## Your objective
Answer these from the keyboard review below:
1. Which part of the body started aching early on?
2. How wide is the keyboard?
3. What three layers is the wrist rest made of?

## Excerpt to read
With millions of Australians either completely locked down or regularly working from home right now, there has naturally been an increased interest in home office setups of late.
If you read my write up on the Koala office furniture range you may recall that my initial approach to working from home was a little ¯\_(ツ)_/¯ in nature. If there was a chair nearby, I sat on it. And the same went for my hardware. I can’t say I put much thought into my home office at all. This led to me working from a flat laptop on a tiny desk, with an office chair that was average, at best.
Naturally, my body started to feel all kinds of messed up pretty quickly. One of the biggest issues I noticed early on was that my wrists were aching.
Typing directly into my laptop keyboard was leaving me with serious discomfort, and I quickly grew concerned that the pain in my wrists would cause me major issues over time. (A few years back a colleague showed me a photo of what carpal tunnel surgery looked like and my hypochondriac self has never forgotten it).
Anyway, I was offered an opportunity to review the Logitech ERGO K860 wireless keyboard as a way to show my wrists a little TLC. I was intrigued but unsure how much of a difference this would make – and the unusual curved design completely threw me.
In terms of specs, here’s what we’re looking at:
The keyboard is no petite young thing, sitting at 456 mm wide, 48mm deep and 233 mm high. It’s Bluetooth compatible, with a 10 m wireless range. The ERGO K860 is compatible with Windows 7,8,10 or later and macOS 10.13 or later.
Having been designed with a curved keyframe, the ERGO K860 is intended to place “your hands, wrists, fingers and forearms in a more natural posture” and claims to be able to “reduce muscle activity by 21% in the upper trapezius muscle” compared to regular old Logitech keyboards.
Logitech boasts that this design improves posture, and the funky split keyboard allows a more natural positioning of the hands and fingers.
The pillowed wrist rest claims to offer “54% more wrist support while reducing wrist bending by 25%”. It’s been built with three layers of memory foam, high-density foam and stain-resistant knitted fabric.
Doesn’t sound half bad, hey? Well, here’s how my experience went.
I have given this keyboard a solid go, using it over a number of months, and I can say with full transparency that I’ve noticed less pain – often none at all – in my wrists. Full disclosure, I have updated my entire office set-up, but the keyboard was one of the first elements I changed and the benefits of that became apparent quite quickly.

## Listed entries
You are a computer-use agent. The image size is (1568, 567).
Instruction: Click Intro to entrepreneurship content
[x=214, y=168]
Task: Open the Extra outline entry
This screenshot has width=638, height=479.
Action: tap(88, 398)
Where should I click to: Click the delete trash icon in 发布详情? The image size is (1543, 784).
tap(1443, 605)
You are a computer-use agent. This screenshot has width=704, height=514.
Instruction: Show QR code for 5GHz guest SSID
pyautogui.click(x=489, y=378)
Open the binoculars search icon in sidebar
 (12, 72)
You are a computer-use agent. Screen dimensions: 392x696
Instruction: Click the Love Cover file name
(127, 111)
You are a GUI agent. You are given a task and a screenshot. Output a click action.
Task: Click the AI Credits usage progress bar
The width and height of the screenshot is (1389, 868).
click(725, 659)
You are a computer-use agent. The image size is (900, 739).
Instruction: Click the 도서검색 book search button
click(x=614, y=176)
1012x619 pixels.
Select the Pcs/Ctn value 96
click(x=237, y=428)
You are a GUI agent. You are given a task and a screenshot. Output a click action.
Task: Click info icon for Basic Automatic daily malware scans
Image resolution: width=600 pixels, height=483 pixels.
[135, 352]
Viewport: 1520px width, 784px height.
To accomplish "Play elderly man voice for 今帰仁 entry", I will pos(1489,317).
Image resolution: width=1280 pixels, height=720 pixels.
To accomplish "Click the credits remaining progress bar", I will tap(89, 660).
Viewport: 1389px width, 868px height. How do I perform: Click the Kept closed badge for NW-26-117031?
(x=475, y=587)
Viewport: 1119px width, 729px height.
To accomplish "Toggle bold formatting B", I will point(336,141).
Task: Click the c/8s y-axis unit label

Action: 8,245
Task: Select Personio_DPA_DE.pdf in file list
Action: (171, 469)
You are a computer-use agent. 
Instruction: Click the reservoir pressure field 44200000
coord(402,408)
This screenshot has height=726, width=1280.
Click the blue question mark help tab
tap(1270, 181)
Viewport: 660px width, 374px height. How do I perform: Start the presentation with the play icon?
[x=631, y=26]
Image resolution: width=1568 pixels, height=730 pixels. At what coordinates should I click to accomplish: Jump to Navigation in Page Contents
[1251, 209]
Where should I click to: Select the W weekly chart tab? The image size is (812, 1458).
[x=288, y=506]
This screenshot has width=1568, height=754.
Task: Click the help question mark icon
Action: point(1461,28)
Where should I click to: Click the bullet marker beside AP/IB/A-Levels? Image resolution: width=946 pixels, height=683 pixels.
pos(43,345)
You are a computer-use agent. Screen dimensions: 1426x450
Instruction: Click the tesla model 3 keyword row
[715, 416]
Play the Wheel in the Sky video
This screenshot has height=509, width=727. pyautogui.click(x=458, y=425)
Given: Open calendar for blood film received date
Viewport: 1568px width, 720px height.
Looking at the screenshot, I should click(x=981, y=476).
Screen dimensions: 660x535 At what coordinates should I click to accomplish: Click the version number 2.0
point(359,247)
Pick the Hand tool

## Task result
1. The wrists.
2. 456 mm.
3. Memory foam, high-density foam, and stain-resistant knitted fabric.